• [GOALS]
**a)** Print the entire Campanion project description, reproducing it word for word.
**b)** Return each line of the records that contains the string "field", treating uppercase and lowercase as different.

• [DOCUMENT PASSAGE]
++++++++

About the project
The Campanion is a useful device for camping trips/trips away . It has a carbon monoxide sensor, temperature readout, secret space for keys etc, night light, timer, and suggests activities. This is encased in a tent-shaped 3d printed case.
Estimated time: 4 hours
Items used in this project
Hand tools and fabrication machines
The Campanion is a device which has many functions;
It can detect carbon monoxide or gas levels and if they are too high a buzzer will be turned on creating a long sustained note.
The Campanion shows the temperature on its display
There is a secret space where you can store your keys etc
There is a function on the display to suggest camping related activities, eg go for a walk or cook a boiled egg
It has a timer, for example for cooking boiled eggs. The timer buzzer is different to the carbon monoxide buzzer, the timer buzzer beeps on and off rather than a continuous note. If the night light is on when the timer goes off the light pulses.
It has a night light, which also lights up the screen. The light is a mixture of blue and green. This can be turned on and off using the toggle switch on the front.
The Campanion is powered by an onboard battery which is just a regular battery bank. Therefore it does not always require mains electricity. The battery will last a long time even though it is small because the Campanion uses very little electricity. For example the e-ink display only uses power when it refreshes meaning that it will last as long as your camping trip. This is all encased in a fun custom 3d printed tent-shaped case that I designed.
- To get started you need to install the modustoolbox from this link and PSoC creator from this link, I have used both of these in the development of my design, I started in modus toolbox, this is where I completed most of my project and then moved to PSoC creator. This is because I found that this PSoC 101 video tutorial covered what I wanted to do with the board exactly. This was useful because I was having difficulty getting the gas sensor working as an analog input and the video helped me work out how to use the analog to digital converter. This project could easily be used to created in Modustoolbox with minimal changes necessary.
- Once the software is installed you can download the project code from my github, to do this you can download it as a zip by pressing the green code button and then download as zip. You can also clone the repository but I found it easier to download it as a zip as I am on windows.
- You now need to extract this project if you downloaded this as a zip, the easiest way to do this is to use windows file explorer.

++++++++

Data records:
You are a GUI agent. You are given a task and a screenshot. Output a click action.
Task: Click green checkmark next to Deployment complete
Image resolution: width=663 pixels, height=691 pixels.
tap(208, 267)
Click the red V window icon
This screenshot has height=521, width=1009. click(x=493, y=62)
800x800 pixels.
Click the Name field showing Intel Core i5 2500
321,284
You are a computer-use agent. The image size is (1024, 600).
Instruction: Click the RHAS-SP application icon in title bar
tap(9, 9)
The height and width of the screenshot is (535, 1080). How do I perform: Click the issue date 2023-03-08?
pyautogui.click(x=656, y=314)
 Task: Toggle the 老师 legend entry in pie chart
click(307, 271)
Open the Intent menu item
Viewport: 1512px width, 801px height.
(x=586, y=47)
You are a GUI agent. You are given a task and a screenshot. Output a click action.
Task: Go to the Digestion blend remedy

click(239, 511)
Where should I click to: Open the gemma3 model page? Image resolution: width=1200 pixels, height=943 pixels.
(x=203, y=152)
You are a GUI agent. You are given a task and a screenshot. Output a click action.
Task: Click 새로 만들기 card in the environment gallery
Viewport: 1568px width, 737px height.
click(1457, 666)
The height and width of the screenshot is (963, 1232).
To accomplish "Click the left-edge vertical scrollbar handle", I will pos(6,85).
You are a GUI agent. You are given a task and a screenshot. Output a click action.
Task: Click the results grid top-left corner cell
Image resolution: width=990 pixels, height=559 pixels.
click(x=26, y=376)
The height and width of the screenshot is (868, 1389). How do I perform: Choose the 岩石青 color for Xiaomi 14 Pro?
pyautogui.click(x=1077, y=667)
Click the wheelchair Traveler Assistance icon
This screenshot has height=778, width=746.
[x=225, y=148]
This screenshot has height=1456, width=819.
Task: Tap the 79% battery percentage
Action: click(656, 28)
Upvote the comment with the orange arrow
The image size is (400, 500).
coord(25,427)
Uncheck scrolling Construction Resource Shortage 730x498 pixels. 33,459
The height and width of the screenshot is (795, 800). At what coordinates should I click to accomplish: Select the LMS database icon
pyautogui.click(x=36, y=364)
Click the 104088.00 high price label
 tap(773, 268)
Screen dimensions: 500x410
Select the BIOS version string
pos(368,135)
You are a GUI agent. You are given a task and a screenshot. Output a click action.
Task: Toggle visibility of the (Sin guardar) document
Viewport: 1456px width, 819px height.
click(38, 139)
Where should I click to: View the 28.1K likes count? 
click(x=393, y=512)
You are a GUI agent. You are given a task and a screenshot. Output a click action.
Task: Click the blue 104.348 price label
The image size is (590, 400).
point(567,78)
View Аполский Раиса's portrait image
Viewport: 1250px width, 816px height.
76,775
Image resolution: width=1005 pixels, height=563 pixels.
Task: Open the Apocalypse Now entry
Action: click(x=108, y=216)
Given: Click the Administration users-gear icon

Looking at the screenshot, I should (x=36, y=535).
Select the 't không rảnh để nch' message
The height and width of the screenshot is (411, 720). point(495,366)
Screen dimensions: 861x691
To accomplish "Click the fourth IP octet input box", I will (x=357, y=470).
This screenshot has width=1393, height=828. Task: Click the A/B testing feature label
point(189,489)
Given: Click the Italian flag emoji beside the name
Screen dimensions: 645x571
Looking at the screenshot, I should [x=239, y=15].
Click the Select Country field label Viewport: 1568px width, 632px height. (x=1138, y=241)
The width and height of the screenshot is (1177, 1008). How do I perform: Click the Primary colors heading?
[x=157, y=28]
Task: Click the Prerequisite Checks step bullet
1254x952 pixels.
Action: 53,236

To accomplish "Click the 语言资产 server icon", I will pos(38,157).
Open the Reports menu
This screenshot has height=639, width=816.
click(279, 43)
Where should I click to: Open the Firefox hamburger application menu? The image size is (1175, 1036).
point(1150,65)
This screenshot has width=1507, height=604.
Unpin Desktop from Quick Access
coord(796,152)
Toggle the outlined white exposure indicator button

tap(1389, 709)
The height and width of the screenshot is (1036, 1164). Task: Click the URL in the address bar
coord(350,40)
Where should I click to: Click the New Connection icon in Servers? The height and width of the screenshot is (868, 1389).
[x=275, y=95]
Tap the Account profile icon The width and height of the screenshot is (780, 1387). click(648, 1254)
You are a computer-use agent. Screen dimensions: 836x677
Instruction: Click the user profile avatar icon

++++++++

• [RESULTS FOR THE EXERCISE]
**a)**
About the project
The Campanion is a useful device for camping trips/trips away . It has a carbon monoxide sensor, temperature readout, secret space for keys etc, night light, timer, and suggests activities. This is encased in a tent-shaped 3d printed case.
Estimated time: 4 hours
Items used in this project
Hand tools and fabrication machines
The Campanion is a device which has many functions;
It can detect carbon monoxide or gas levels and if they are too high a buzzer will be turned on creating a long sustained note.
The Campanion shows the temperature on its display
There is a secret space where you can store your keys etc
There is a function on the display to suggest camping related activities, eg go for a walk or cook a boiled egg
It has a timer, for example for cooking boiled eggs. The timer buzzer is different to the carbon monoxide buzzer, the timer buzzer beeps on and off rather than a continuous note. If the night light is on when the timer goes off the light pulses.
It has a night light, which also lights up the screen. The light is a mixture of blue and green. This can be turned on and off using the toggle switch on the front.
The Campanion is powered by an onboard battery which is just a regular battery bank. Therefore it does not always require mains electricity. The battery will last a long time even though it is small because the Campanion uses very little electricity. For example the e-ink display only uses power when it refreshes meaning that it will last as long as your camping trip. This is all encased in a fun custom 3d printed tent-shaped case that I designed.
- To get started you need to install the modustoolbox from this link and PSoC creator from this link, I have used both of these in the development of my design, I started in modus toolbox, this is where I completed most of my project and then moved to PSoC creator. This is because I found that this PSoC 101 video tutorial covered what I wanted to do with the board exactly. This was useful because I was having difficulty getting the gas sensor working as an analog input and the video helped me work out how to use the analog to digital converter. This project could easily be used to created in Modustoolbox with minimal changes necessary.
- Once the software is installed you can download the project code from my github, to do this you can download it as a zip by pressing the green code button and then download as zip. You can also clone the repository but I found it easier to download it as a zip as I am on windows.
- You now need to extract this project if you downloaded this as a zip, the easiest way to do this is to use windows file explorer.

**b)**
Click the Name field showing Intel Core i5 2500
Click the Select Country field label Viewport: 1568px width, 632px height. (x=1138, y=241)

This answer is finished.